START Extract provided

My latest Mind and Matter column in the Wall
Street Journal is about trying to evolve, rather than ordain,
solution to obesity
Sometimes we find it easy to identify a problem and
impossible to think of a solution. Obesity is a good example.
Almost everybody agrees that it is a growing burden on health
systems and that it requires urgent attention from policy makers.
But almost everybody also agrees that no policy for reducing
obesity is working.
Some 32% of adult American men and 35% of women are clinically
obese. The proportion hasn't swelled in recent years, but it hasn't
shrunk either, a study of 2008 data suggests. School posters,
virally marketed videos, healthy-eating classes, mandatory swimming
lessons, minimum school-recess times, celebrity chefs in charge of
school-meal recipes, bicycle lanes, junk-food ad bans,
calorie-content labels, hectoring physicians, birthday-cake bans,
monetary rewards for weight loss-they've all been tried, and
they've all largely failed.
Maybe we need to stop trying to devise top-down answers and
instead encourage bottom-up ones to evolve through individual
choice. Or so argue two Canadian academics, Neil Seeman and Patrick
Luciani, in a new book called "XXL: Obesity and the Limits of
Shame." After all, as Friedrich Hayek pointed out, the true genius
of markets is that they discover things. Perhaps the answer to
obesity is to spend money not on the producers (of gyms, diets,
surgery, vegetables) but on the consumers.
Drawing a direct analogy with the effect of vouchers in the
education system, Messrs. Seeman and Luciani suggest
"healthy-living vouchers" that could be redeemed from different
(certified) places-gyms, diet classes, vegetable sellers and more.

END Extract provided

▸ List of tasks
[1] According to the column on obesity, which two Canadian academics wrote the book "XXL: Obesity and the Limits of Shame"?
[2] Pick up the column on obesity after its last sentence and write the next part.
You won't need the material that comes after this column.

START Data

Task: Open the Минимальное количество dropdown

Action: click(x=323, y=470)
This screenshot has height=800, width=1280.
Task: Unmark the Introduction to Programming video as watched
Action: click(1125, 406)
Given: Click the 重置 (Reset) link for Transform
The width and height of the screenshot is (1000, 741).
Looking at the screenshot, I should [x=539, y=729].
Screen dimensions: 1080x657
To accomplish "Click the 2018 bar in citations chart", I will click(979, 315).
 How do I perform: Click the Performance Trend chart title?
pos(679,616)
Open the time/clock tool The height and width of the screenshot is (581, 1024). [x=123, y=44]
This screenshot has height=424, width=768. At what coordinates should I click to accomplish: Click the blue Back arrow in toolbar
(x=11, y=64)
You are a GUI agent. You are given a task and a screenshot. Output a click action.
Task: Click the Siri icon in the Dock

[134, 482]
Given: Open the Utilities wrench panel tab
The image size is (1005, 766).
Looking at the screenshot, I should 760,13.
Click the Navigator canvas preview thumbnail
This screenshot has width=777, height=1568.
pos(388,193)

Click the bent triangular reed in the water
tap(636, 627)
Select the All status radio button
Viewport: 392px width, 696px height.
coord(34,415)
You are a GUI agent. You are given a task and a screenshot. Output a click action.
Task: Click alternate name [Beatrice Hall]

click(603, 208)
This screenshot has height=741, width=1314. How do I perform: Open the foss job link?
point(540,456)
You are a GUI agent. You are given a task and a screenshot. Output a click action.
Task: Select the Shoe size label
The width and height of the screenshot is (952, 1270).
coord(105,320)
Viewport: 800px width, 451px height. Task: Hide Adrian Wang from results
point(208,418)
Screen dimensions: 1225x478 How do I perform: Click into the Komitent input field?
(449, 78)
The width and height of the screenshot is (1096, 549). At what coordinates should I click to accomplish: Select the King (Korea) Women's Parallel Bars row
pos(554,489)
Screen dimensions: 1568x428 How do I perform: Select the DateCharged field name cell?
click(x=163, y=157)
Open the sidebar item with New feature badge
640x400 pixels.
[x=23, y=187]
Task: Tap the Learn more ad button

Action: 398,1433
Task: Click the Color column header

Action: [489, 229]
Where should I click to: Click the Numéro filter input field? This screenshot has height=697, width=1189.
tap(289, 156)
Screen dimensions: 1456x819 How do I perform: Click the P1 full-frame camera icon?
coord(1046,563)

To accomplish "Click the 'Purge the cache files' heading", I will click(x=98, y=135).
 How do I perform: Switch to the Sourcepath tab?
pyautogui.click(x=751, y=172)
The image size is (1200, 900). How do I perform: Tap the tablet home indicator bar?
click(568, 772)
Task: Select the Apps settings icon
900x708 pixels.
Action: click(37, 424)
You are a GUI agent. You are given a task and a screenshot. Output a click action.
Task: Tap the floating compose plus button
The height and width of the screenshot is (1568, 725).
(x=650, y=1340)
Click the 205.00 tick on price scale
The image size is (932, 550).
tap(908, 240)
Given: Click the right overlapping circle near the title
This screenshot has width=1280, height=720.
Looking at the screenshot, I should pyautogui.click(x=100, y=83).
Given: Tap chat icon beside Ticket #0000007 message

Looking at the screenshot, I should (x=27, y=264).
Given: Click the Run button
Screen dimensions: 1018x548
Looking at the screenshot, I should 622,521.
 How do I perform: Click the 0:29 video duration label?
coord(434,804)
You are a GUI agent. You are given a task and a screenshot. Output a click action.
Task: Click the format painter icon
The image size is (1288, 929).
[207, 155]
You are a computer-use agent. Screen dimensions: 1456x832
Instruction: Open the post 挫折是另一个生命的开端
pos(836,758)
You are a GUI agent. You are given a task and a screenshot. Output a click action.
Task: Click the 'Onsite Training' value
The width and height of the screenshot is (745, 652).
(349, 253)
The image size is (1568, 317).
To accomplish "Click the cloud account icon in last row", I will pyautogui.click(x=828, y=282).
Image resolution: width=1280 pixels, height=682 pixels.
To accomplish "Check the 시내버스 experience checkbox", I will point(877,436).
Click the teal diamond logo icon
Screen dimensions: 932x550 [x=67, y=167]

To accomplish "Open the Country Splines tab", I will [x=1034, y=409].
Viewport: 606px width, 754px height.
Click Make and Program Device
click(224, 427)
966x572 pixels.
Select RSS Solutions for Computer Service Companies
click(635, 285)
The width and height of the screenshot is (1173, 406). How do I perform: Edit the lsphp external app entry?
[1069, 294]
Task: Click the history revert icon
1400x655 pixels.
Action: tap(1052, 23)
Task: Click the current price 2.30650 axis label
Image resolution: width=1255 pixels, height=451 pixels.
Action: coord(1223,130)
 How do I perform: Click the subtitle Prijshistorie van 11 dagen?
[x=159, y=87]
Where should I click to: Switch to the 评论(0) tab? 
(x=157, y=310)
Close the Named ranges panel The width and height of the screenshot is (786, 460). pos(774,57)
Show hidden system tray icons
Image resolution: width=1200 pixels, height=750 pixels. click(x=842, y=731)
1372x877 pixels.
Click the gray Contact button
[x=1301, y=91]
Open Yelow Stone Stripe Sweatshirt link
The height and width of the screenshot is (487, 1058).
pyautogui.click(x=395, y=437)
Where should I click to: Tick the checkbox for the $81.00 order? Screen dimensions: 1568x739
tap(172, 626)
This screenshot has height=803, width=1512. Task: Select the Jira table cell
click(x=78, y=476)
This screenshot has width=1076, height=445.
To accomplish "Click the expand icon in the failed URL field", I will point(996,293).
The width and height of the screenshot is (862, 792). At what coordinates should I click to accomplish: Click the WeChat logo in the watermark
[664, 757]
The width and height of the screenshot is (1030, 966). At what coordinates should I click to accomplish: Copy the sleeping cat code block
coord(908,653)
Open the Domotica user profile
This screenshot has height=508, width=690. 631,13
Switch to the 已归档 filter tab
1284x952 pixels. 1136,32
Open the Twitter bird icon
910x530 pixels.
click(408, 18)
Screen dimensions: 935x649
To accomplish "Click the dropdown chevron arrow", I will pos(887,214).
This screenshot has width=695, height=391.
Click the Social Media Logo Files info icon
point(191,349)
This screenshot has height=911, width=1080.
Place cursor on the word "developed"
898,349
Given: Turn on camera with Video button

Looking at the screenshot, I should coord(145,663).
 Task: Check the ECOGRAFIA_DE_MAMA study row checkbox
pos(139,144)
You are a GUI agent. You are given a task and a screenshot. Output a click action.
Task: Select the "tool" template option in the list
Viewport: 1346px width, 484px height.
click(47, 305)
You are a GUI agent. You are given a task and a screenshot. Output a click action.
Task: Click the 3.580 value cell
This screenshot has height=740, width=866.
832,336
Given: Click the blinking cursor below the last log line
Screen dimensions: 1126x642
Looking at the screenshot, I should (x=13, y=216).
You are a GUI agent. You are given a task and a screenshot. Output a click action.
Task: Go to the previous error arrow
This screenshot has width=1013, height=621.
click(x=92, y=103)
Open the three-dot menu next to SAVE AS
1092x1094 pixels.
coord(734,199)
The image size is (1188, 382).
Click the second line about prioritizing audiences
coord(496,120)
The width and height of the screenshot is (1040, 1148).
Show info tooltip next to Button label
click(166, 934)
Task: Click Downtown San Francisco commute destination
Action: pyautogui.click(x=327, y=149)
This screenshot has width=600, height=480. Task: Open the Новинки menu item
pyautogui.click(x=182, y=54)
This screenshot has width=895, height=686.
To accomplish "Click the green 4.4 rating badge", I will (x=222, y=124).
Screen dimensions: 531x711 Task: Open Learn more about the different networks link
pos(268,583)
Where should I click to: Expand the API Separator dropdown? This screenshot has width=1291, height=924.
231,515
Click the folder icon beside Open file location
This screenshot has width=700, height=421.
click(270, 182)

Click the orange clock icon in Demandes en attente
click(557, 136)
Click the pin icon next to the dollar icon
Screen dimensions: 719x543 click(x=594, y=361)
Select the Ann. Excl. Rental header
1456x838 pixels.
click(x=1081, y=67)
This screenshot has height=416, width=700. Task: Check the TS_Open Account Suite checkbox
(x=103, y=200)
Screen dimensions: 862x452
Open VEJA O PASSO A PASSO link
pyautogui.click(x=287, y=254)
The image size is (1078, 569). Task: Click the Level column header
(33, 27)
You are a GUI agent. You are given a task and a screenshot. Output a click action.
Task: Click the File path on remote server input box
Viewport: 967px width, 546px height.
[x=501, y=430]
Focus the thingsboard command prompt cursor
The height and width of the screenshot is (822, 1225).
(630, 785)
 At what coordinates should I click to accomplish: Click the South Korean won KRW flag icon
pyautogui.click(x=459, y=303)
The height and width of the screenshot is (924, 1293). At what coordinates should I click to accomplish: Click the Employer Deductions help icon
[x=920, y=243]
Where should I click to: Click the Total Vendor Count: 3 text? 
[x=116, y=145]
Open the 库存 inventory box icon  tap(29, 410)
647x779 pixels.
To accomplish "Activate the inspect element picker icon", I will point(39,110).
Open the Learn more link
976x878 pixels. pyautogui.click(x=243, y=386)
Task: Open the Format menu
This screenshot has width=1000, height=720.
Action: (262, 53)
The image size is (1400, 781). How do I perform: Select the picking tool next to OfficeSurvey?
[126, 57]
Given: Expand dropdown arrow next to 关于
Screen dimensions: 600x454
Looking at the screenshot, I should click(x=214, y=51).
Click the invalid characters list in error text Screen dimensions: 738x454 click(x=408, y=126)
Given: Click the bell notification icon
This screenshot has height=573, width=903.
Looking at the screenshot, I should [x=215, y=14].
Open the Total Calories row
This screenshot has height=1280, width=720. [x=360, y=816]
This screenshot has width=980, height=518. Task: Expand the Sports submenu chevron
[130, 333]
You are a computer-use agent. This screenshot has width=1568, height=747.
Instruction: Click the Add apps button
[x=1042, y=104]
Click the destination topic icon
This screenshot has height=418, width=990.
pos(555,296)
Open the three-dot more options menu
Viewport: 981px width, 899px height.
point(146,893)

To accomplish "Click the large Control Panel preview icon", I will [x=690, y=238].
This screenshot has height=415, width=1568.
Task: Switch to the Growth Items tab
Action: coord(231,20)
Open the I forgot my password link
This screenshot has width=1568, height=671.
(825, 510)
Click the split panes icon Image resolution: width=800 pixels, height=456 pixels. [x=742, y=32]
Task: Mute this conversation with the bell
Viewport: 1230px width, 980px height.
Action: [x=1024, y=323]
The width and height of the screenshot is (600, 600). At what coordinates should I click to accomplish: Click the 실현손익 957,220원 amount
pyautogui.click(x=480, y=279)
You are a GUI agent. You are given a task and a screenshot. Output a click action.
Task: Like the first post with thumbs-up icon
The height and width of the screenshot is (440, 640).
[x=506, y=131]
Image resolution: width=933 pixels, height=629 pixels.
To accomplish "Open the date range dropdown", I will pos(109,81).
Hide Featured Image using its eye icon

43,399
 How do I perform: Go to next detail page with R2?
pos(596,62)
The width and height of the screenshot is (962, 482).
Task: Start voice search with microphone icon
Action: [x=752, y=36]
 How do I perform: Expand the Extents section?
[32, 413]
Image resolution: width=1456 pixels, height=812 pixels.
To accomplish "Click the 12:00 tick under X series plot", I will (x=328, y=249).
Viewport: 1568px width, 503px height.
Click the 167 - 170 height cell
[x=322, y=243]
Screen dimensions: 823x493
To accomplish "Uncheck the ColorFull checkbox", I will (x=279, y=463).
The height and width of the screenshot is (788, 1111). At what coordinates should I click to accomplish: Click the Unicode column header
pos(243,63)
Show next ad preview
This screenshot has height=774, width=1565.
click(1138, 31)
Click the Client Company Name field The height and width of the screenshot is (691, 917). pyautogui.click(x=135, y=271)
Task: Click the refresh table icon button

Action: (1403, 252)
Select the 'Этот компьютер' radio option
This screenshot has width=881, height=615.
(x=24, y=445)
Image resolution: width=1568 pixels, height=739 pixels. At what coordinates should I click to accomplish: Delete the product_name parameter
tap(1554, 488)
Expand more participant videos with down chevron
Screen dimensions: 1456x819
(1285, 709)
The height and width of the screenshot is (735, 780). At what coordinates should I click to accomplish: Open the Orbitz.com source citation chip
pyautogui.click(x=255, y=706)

END Data

▸ Set of answers
[1] Neil Seeman and Patrick Luciani

[2]
Education vouchers, they point out, are generally disliked by rich
whites as being bad for poor blacks-and generally liked by poor
blacks. A bottom-up solution empowers people better than top-down
government fiat.
So instead of spending large sums on ads to shame us into better
eating habits, spend the money on vouchers handed out to the
overweight and let them find whatever provider of goods or services
best meets their particular dieting needs. After all, the root
causes of obesity are multifarious and new ones are being added all
the time-such as diet sodas, gut bacteria, genes, sleep apnea,
leptin levels, medication, depression, poverty and peer pressure.
So the solutions need to be multipronged, too. What works for you
may not work for me.
Messrs. Seeman and Luciani's suggestions will annoy both the
left and the right. Market forces are anathema to the top-down
thinking of many on the left, and handing money to the
"undeserving" is anathema to many on the right. But the very fact
that their idea defies conventional wisdom suggests that it is a
good one.
As an evangelist for rational optimism, I am sometimes accused
of overlooking the things that are getting worse, and obesity, I
acknowledge, is one such dismal trend. So is traffic congestion-and
they are both the products of plenty.
But they are exceptions that neatly prove my rule. In a recent
television discussion about world hunger, we found ourselves
talking about obesity, and I reflected on what a remarkable human
achievement it is to have nearly seven billion people on the planet
and more of them overweight than malnourished.
In due course, the obesity problem will be solved, I suspect.
The ultra-rich have already solved it. Most of them are very thin
these days, quite unlike in ancient times. That's because they can
afford the solutions that work for them, from low-carb diets to
personal trainers.
If economic growth continues to spread, as it has over the past
two centuries, most people will be ultra-rich by today's standards
within two generations, and slim figures will also spread. Still,
it would be nice to find a way for people to lose weight without
having to wait for them to get rich first.